Event Notes: Design with AI

In the event Design User Experience Driven by AI, Paul Lambert (Product Manager) and Annika Crowley (Interaction Designer) from Google gave us great talks on how Gmail designed the Smart Compose feature, and five strategies to create great user experience with AI (see sketchnotes).

I remember Smart Compose was a pretty hot topic when it was launched. It came out right around the time that people started to pay more attention to privacy. Also, a composer empowered by AI? How could that work — is Google going to compose emails for you?

So far, I’ve used Smart Compose many times and found it very convenient. There were a few times, it really surprised me with some suggestions (both pleasantly and not), because it seemed that it knew the content on what others responded in my email chain.

As a long-time Gmail user, privacy-wise, I’ve always been suspicious about Gmail’s capabilities to read and analyze our emails, given that its in-email Ads seem to be somewhat powerful and targeted. Obviously, I would not be able to find out answers from this event, but it’s good to listen to the Gmail team’s philosophy behind this feature.

Having worked on an AI-empowered product before, I found it took a lot of effort to win trust from users. When it comes to AI, users have high expectations to have a “natural” experience. What if your AI technology is not that smart?

In my opinion, the Smart Composer design represented very well the smart composing capability backed by AI. As a product designer, I’m curious about how the Gmail team approached this project, and the process they’ve been through to land on the final design direction.

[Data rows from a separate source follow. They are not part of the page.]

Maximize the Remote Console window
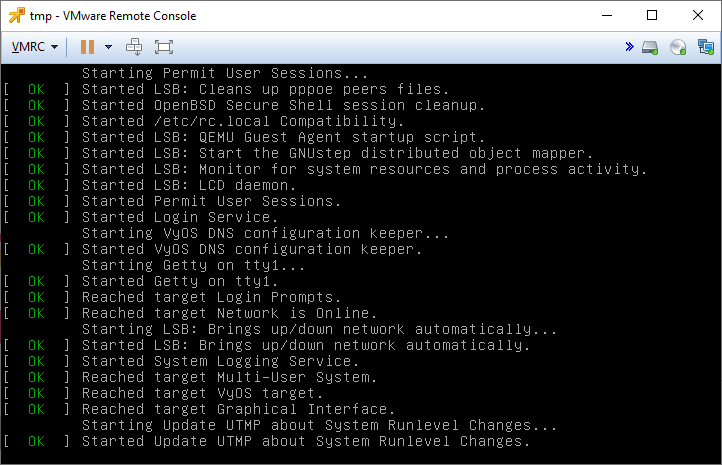The width and height of the screenshot is (722, 465). 652,15
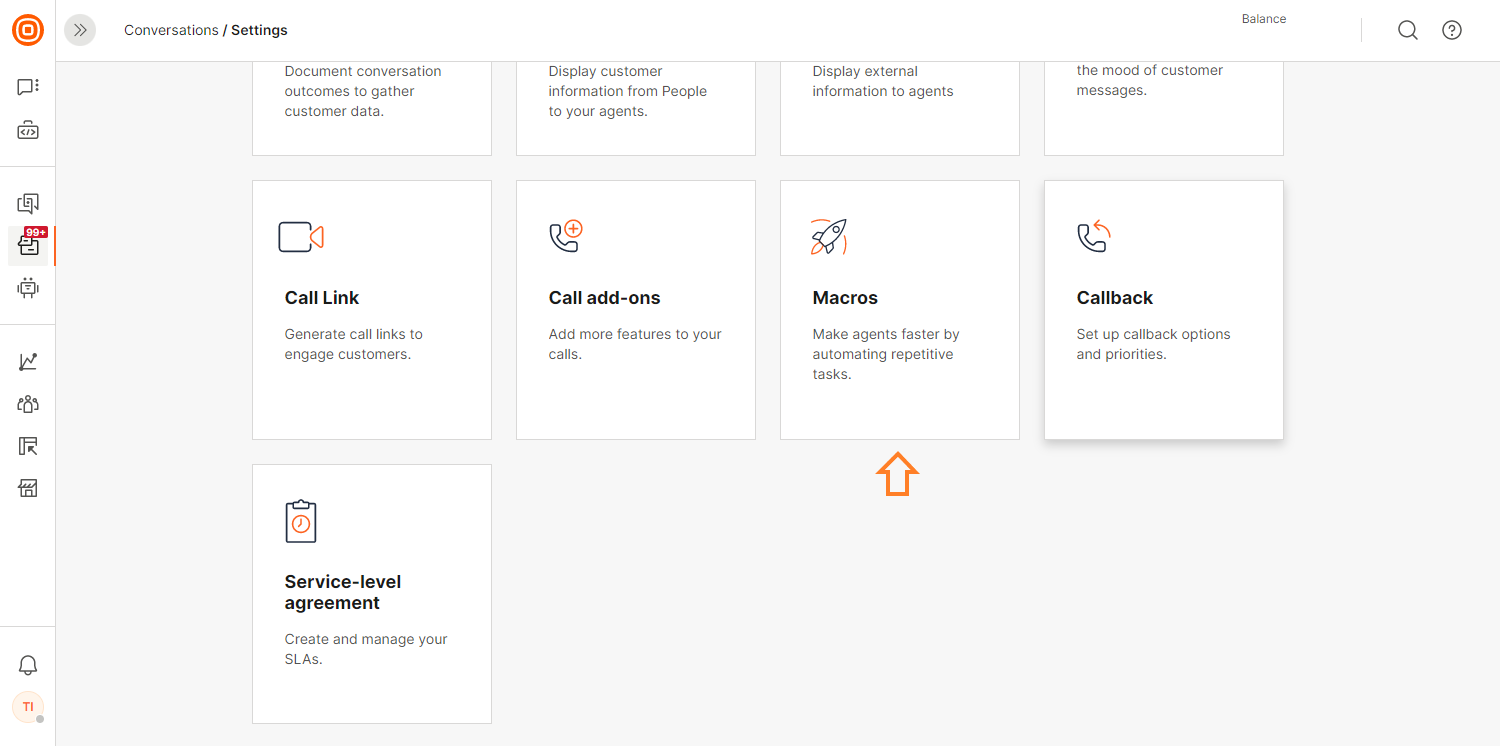Expand the sidebar with double-chevron button
1500x746 pixels.
pyautogui.click(x=80, y=30)
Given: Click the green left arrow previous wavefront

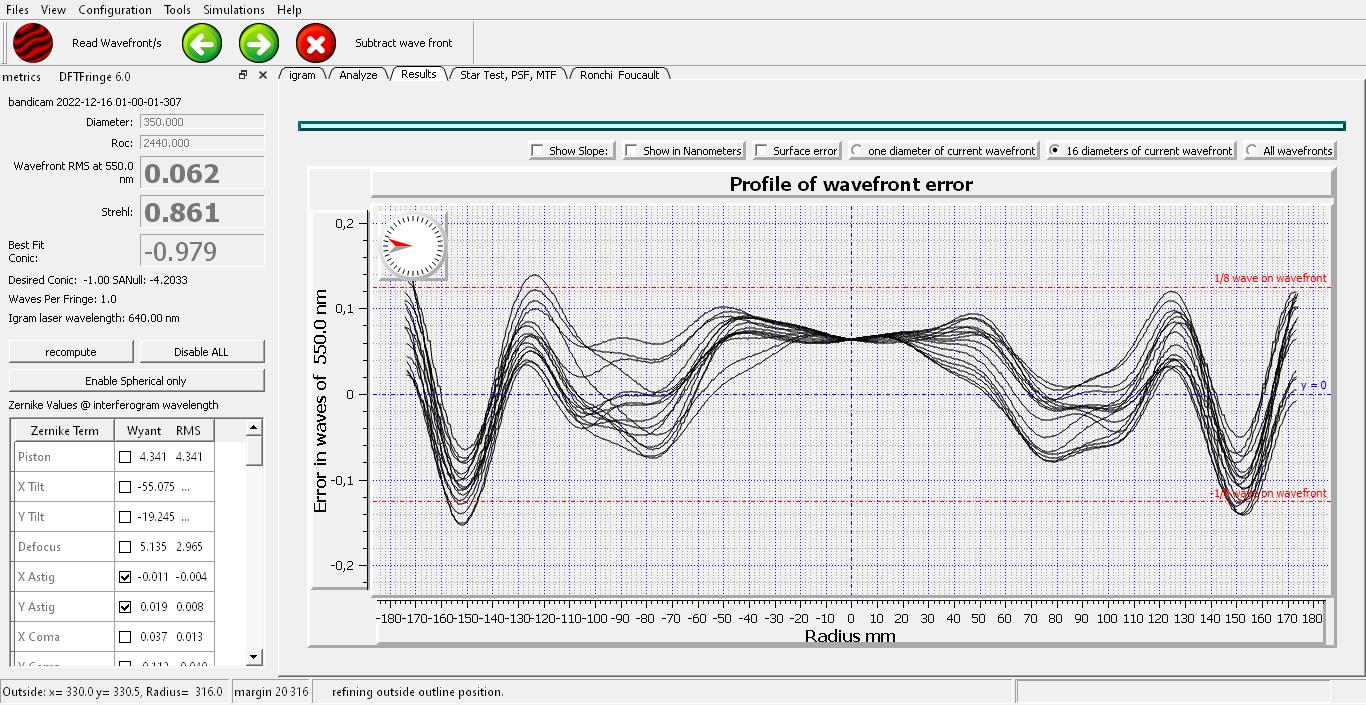Looking at the screenshot, I should pyautogui.click(x=202, y=43).
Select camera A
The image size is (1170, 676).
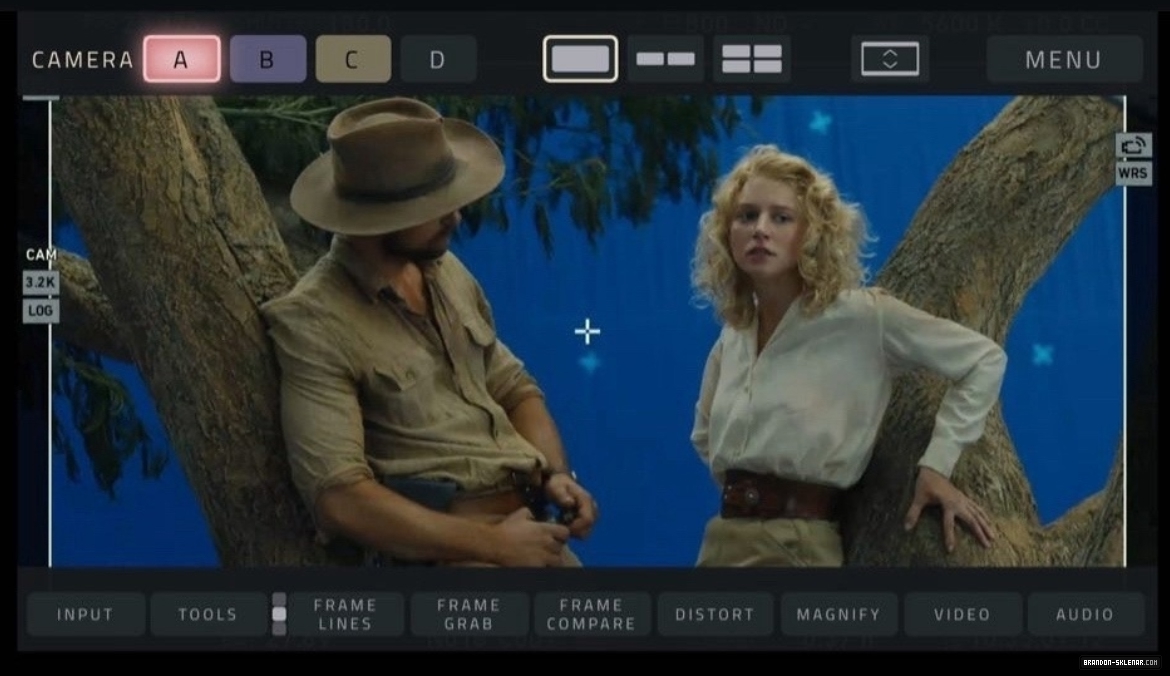[x=181, y=59]
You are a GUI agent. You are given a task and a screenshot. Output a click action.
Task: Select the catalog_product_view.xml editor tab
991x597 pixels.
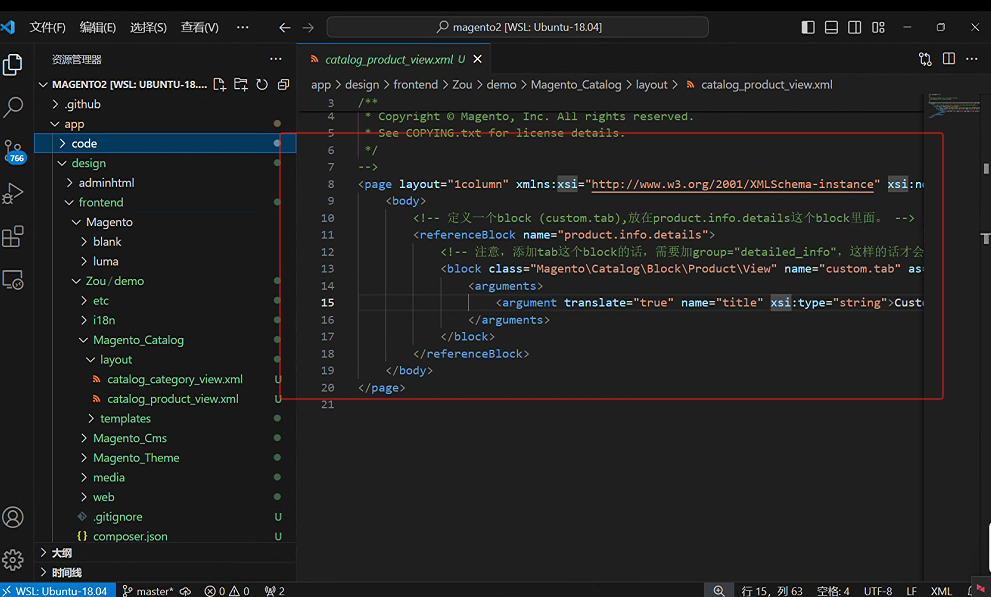(x=380, y=60)
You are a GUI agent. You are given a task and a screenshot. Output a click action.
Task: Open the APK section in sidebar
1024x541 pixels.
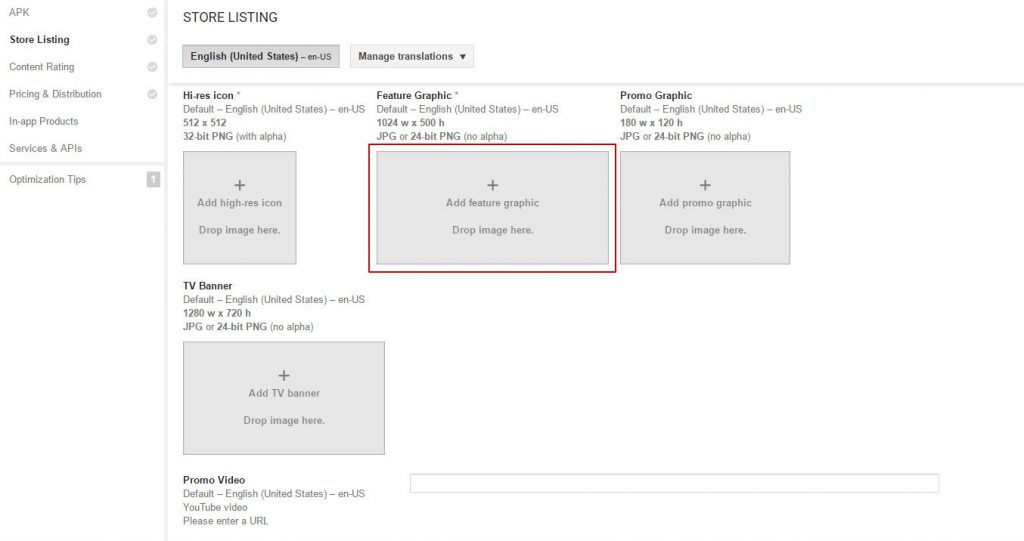(x=20, y=13)
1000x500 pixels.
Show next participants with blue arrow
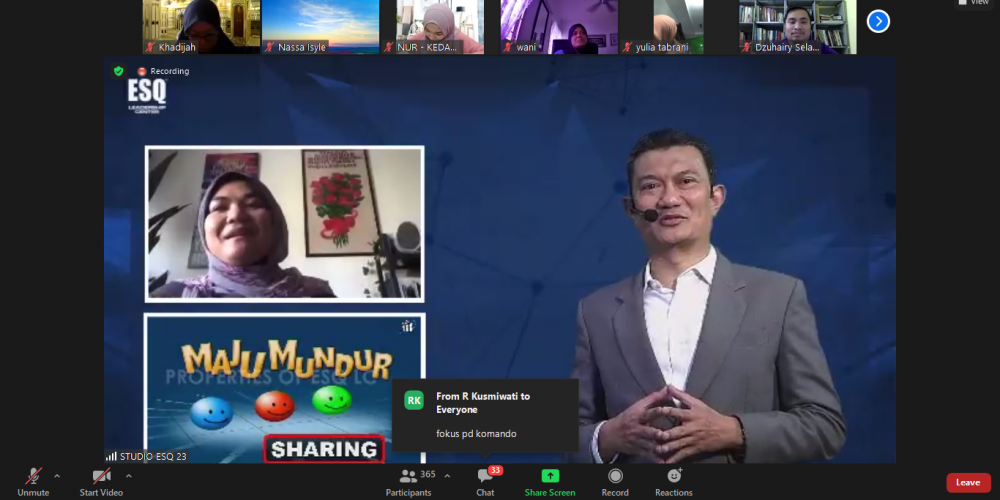(x=878, y=21)
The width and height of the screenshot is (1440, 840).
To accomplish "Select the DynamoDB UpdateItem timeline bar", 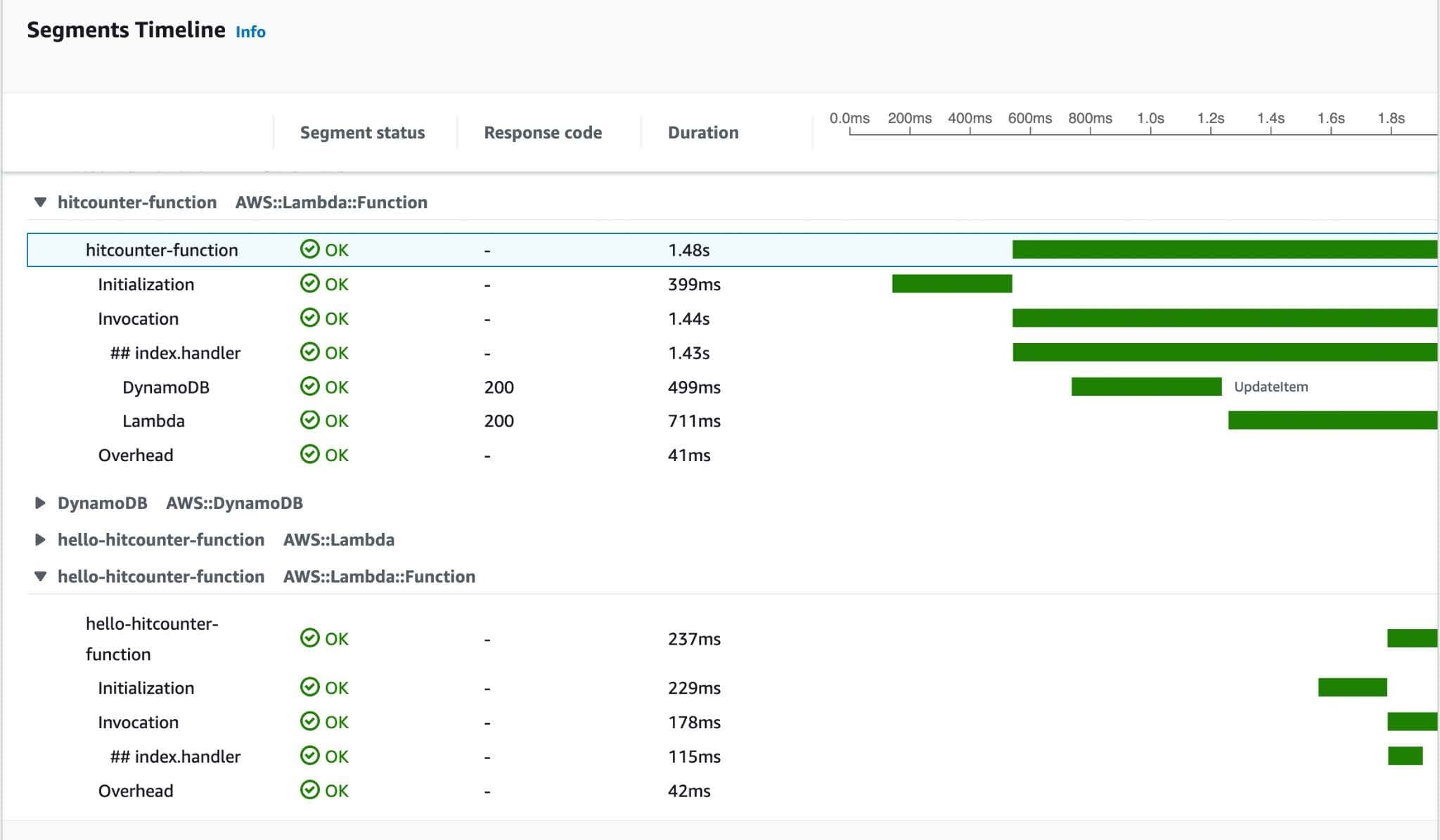I will pos(1146,387).
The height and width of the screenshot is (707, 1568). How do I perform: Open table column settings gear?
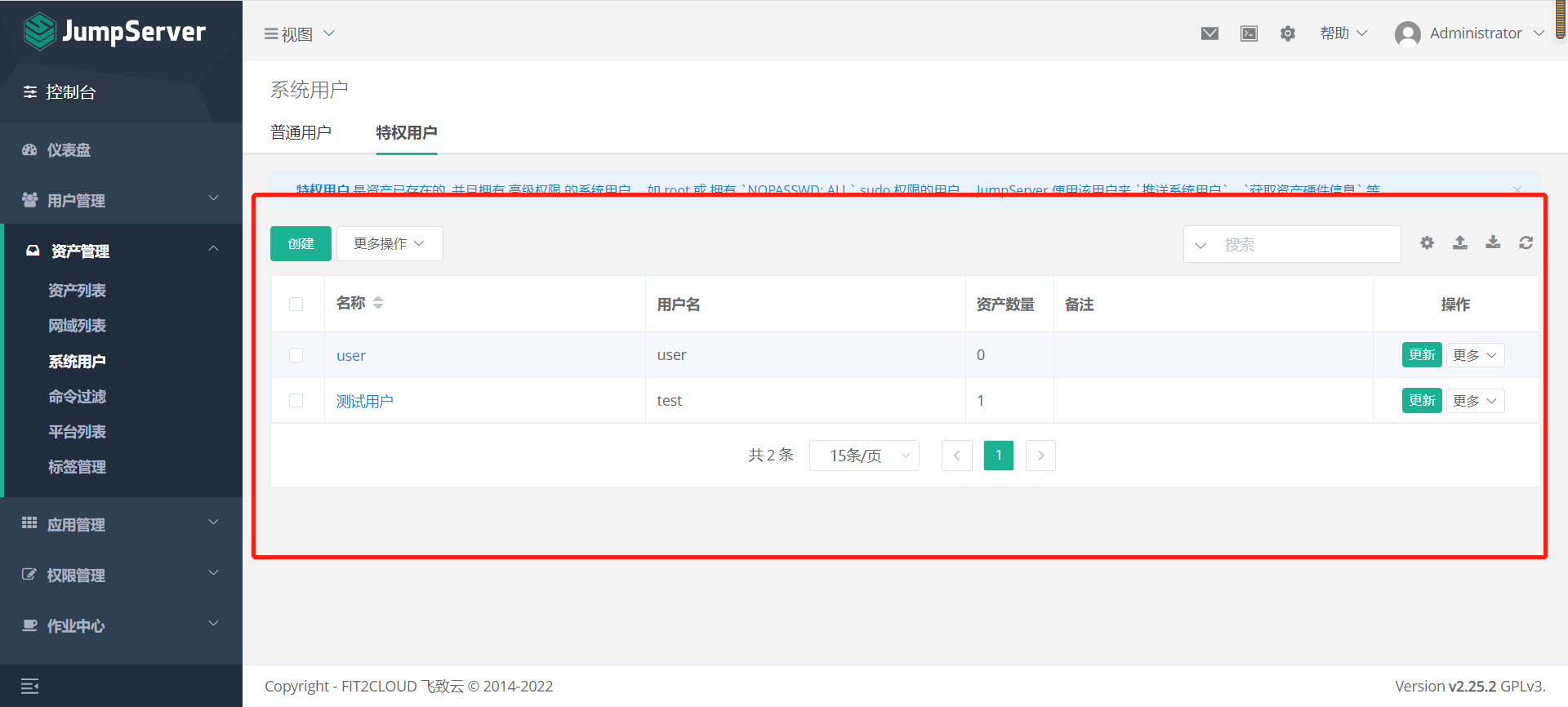(x=1427, y=242)
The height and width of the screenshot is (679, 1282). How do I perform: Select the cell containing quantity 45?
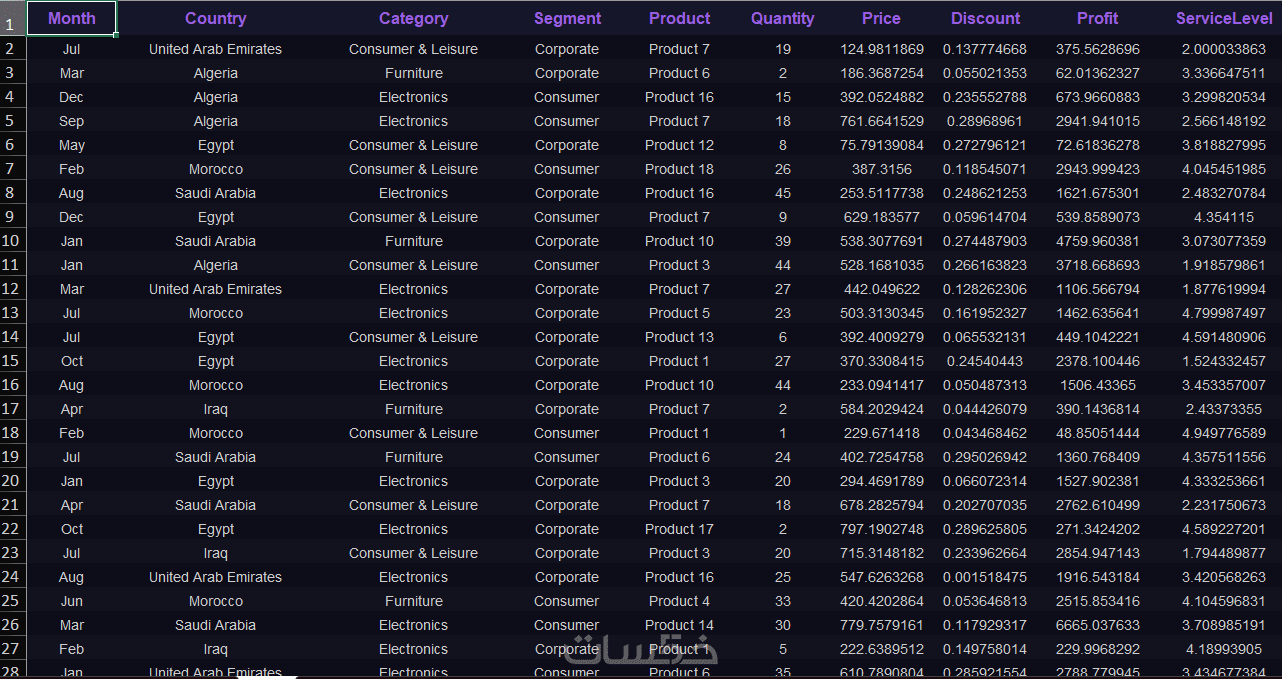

The Gmail team shipped Smart Composer following this formula:

  • Understand user problems
  • Define success
  • Iterations: Design -> Build -> Evaluate

Understand user problems

It all started from a problem: “How could we help people reduce time in emailing?” because:

  • Email is time consuming.
  • Professional writing is hard.

Smart Compose was not built in a day, or was even built in the first phase. The team started with a smaller project: Smart Reply. It is a quick and easy way for users to save time for short replies. Users could go with the suggested replies, or use them as a starter. 

Define Success

Once the team saw the usage of Smart Replies soar, they started working on Smart Compose.

The team sets Satisfaction Rate as their success metric. They wanted happy users. Only keeping a high bar can they achieve that.

Their initial test got a 40% satisfaction rate. This was far away from the team’s expectation. They’ve done some work and v2 bumped it to 70%. However, it was not until v3 with 80% satisfaction rate did they feel comfortable to release the feature. From there, happy users could help Smart Composer be smarter.

Iterations: Design -> Build -> Evaluate

Since people have high expectations for AI, the team started from “what’s the cheapest thing to create something magic?” and work their way up. The speakers went through a number of design directions they did and tested, and shared some really good learnings:

  • The team discovered biases from the suggestions Gmail made, so they started paying attention to reducing bias and increase fairness.
  • Outliers are guaranteed. The team approached this project in a conservative, and defensive manner, such as avoiding sensitive topics.
  • It’s not for everyone. They acknowledge the fact that not everyone likes to have AI compose emails, so they let users turn off the functionality if needed. 

The team’s take aways:

  • Maximize impact: On by default. Toothbrush journeys.
  • A shared philosophy around product development process is important.
  • With ML features, UI can be only a fraction of the UX.